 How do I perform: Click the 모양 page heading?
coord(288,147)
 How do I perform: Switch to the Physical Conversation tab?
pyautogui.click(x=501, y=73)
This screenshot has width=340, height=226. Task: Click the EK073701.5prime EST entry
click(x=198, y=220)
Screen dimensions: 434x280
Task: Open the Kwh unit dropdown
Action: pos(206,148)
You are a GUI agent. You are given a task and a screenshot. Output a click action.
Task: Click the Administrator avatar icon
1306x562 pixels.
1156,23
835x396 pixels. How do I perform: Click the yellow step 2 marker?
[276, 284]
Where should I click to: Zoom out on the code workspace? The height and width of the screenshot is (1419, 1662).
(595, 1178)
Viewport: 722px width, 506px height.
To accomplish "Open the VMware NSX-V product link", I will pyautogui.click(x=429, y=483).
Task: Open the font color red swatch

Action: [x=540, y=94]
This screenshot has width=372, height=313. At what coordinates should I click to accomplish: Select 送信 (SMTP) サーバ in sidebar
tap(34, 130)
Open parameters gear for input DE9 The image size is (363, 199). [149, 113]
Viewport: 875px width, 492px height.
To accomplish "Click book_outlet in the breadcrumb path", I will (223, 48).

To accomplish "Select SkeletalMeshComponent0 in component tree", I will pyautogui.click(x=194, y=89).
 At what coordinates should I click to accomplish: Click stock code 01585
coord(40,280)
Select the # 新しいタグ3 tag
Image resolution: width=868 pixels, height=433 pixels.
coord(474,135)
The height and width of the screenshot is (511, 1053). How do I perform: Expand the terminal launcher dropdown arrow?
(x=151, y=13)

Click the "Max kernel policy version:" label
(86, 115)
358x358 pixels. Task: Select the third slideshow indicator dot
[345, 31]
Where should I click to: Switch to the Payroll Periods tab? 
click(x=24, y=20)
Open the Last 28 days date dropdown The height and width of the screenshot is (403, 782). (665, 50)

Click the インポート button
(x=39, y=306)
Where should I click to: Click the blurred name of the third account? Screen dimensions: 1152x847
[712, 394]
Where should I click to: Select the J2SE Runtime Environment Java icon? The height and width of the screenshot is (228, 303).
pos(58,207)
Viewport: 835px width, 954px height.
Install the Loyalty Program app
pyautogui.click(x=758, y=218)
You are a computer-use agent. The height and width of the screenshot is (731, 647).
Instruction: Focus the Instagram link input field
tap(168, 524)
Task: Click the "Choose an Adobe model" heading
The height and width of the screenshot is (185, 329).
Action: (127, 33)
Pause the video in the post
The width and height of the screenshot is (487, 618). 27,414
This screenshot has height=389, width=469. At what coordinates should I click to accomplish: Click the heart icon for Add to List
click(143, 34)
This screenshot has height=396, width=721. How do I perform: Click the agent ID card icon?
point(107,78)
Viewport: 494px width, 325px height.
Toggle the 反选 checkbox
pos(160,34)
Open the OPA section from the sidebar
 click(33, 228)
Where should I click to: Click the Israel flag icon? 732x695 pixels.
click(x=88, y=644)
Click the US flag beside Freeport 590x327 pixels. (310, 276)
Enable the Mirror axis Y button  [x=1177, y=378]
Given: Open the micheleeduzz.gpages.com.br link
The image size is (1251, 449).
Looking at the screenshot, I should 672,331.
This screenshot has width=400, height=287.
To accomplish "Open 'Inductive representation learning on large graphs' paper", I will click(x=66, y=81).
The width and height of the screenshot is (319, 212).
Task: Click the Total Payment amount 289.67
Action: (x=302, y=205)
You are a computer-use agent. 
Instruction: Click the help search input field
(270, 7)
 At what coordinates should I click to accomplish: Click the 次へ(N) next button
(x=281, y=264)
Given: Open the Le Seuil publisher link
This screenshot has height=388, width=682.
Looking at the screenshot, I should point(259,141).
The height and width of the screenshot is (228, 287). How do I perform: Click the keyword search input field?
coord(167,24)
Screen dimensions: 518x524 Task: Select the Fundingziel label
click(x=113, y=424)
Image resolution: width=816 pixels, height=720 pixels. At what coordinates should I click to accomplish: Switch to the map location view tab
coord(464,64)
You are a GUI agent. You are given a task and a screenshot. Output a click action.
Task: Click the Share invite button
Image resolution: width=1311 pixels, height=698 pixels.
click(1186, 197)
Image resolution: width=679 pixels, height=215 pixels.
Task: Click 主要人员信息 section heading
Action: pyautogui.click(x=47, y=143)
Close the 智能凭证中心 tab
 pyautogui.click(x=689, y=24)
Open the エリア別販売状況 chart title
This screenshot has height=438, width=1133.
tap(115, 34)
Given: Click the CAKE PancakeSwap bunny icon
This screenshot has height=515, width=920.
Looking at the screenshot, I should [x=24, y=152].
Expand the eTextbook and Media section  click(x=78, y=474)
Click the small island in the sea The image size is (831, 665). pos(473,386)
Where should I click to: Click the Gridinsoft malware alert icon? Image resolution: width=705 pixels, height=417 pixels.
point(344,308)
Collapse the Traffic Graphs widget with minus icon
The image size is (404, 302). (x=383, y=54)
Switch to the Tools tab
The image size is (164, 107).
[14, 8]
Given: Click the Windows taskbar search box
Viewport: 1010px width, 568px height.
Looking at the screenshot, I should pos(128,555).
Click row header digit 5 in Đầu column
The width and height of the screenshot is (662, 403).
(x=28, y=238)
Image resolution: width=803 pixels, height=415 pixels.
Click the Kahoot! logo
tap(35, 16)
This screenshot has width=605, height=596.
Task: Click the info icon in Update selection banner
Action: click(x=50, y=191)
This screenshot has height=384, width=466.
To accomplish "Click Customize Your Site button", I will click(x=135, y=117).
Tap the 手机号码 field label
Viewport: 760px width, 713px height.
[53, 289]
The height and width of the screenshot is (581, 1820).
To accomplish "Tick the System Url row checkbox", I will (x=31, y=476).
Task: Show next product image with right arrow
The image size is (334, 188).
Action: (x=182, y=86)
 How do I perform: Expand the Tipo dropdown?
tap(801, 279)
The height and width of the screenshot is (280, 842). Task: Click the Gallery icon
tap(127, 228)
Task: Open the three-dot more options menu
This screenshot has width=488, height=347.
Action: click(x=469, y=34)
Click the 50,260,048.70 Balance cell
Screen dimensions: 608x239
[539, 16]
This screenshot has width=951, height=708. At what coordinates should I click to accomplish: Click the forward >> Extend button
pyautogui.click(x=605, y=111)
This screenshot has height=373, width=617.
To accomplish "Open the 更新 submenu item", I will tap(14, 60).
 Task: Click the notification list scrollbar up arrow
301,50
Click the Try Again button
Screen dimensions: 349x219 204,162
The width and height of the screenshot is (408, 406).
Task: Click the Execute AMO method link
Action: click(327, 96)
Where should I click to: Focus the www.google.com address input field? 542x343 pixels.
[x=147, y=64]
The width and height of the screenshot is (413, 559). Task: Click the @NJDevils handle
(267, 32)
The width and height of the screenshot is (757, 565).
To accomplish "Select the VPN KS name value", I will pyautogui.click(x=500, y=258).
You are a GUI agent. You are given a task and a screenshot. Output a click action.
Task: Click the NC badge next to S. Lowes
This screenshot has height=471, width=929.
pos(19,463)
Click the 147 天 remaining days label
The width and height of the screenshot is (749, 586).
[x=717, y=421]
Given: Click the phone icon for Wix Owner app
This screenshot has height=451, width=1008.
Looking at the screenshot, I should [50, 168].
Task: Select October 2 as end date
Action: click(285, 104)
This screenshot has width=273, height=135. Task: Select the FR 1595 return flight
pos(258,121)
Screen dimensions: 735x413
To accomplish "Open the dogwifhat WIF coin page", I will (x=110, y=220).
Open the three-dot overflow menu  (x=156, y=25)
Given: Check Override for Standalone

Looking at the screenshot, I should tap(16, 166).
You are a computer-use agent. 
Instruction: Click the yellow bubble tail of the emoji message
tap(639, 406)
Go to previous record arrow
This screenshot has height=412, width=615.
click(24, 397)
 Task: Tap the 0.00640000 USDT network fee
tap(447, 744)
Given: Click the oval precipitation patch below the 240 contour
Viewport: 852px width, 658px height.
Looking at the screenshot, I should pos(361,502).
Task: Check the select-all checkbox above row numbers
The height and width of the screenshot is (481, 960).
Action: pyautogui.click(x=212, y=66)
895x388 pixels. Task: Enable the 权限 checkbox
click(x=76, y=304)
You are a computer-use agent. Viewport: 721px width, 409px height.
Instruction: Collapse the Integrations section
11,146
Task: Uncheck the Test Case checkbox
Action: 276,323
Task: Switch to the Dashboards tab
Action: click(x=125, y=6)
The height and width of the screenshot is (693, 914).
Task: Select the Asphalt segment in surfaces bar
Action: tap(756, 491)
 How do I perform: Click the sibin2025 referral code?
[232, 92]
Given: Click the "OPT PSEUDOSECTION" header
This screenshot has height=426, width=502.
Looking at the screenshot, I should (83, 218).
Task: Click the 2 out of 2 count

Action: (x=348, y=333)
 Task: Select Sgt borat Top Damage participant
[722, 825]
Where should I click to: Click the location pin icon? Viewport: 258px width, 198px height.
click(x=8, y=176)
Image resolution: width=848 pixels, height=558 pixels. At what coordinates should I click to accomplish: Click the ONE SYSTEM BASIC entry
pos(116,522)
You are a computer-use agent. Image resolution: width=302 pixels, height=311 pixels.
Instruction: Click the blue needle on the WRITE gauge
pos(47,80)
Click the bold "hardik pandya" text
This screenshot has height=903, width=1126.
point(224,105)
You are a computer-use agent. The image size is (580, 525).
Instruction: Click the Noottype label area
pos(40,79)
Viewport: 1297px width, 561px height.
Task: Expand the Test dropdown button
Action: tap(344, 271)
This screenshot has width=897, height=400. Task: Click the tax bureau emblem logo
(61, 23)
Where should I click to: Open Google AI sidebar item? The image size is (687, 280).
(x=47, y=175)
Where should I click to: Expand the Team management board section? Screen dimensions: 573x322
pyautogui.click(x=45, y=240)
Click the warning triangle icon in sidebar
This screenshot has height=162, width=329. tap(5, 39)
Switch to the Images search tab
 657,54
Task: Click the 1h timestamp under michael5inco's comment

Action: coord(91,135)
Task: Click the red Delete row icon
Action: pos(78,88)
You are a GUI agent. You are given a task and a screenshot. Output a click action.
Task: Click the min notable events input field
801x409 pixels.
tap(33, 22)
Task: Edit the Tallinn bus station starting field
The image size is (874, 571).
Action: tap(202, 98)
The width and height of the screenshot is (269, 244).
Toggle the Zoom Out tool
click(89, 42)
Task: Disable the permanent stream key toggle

** Problem statement **
Report only how many lines in the records contain the word "header".

** Solved exercise **
2